Collective impact brings collective challenges
Like a lot of development programs, Co-Meta is the product of collaboration between a diverse array of partners — it was founded by the Guadalajara-based sustainable development agency ProSociedad, is implemented by partners from the government, business, and NGO sectors in Jalisco, and recently received a significant injection of funding from the UN Women Second Chance Education Initiative, which is allowing it to scale up.
From the outset, ProSociedad designed Co-Meta according to the principles of Collective Impact, an approach in which different actors join together to pursue a common goal via structured collaboration, instead of through top-down management. Until now, there had been no external evaluation of Co-Meta to look at how it was implementing the Collective Impact framework. That’s where the Reach Alliance team came in.
Under the mentorship of Prof. Erica Di Ruggiero, Associate Professor of Global Health & Director of the Centre for Global Health at the University of Toronto’s Dalla Lana School of Public Health, the Reach Alliance’s student researchers dug deep into the Co-Meta Initiative’s approach to collaboration with a network of actors. They interviewed past and present partner organizations, as well as the instructors and mentors responsible for directly serving program participants.
“What interested me most about the research process,” said undergraduate researcher Nora Moidu, “was hearing from a wide array of stakeholders — from government and UN representatives, to small business owners and nonprofit organizers.”
“Not only did we learn about the Collective Impact approach, but also about gender inequities, the realities of COVID-19 in Mexico, and success stories of program participants.”
“Our participatory approach to evaluating the initiative was critical to the research process through ongoing engagement of ProSociedad and ITESO,” said Prof. Di Ruggiero. “Our team identified key strategies, including the important role of ProSociedad as a backbone organization that facilitates collaboration and linkages among a network of actors.”
The conclusions the researchers delivered to Co-Meta are detailed in the recently released case study, and they can be instructive for similar kinds of broad partnerships that seek to achieve bold social objectives using Collective Impact.

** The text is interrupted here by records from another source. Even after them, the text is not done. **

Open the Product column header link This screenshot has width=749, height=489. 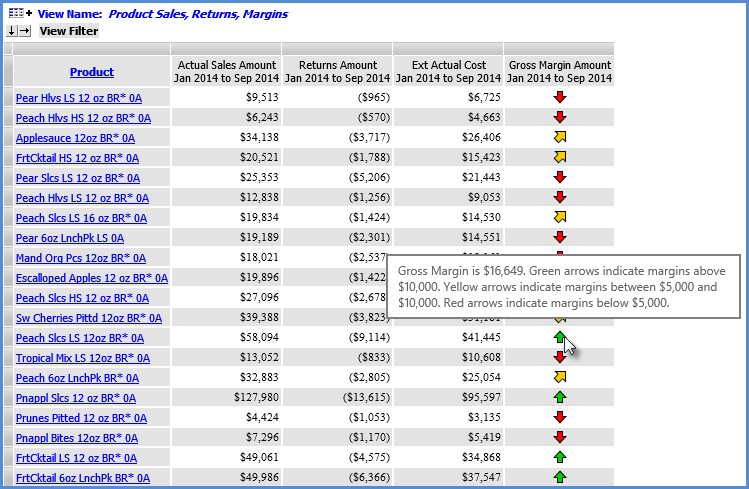coord(92,72)
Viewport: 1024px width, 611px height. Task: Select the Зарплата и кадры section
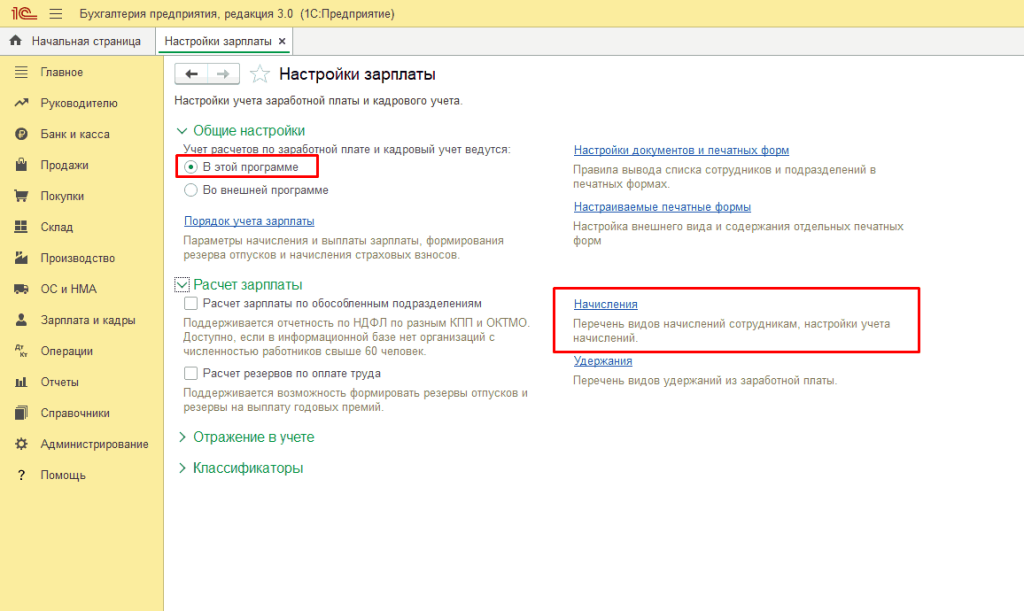pos(74,320)
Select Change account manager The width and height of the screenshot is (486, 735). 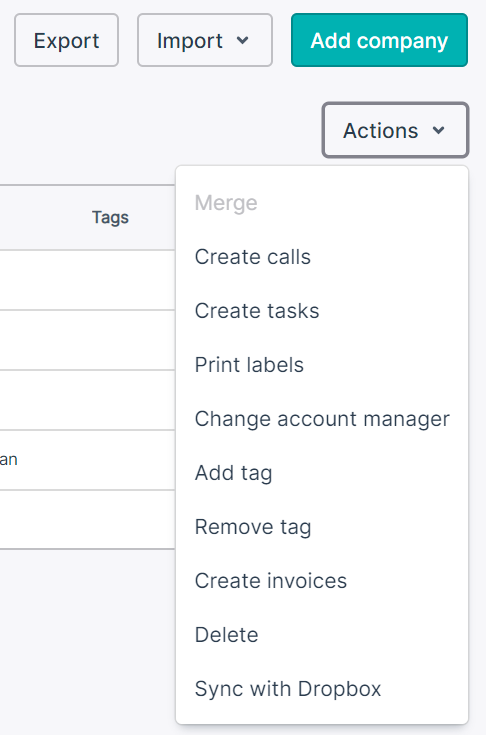pyautogui.click(x=322, y=419)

The Reach Alliance study hones in on ways that Co-Meta can improve the communication between actors in the partnership, to make sure that everyone understands how they fit into the broader program framework. It also advises streamlining baseline training to ensure that the implementing partners can all work effectively with the program participants. To glean insights for program development, the study recommends an offboarding survey for former partners, and a centralized monitoring and evaluation system based on shared metrics.
“These insights will be of interest to other organizations implementing similar community-based initiatives to improve economic opportunities for women and help reduce gender inequities,” said Prof. Di Ruggiero.
It’s this innovative approach to multidisciplinary research — broadly-applicable, solutions-focused — that the Reach Alliance is scaling to six more top universities by 2022.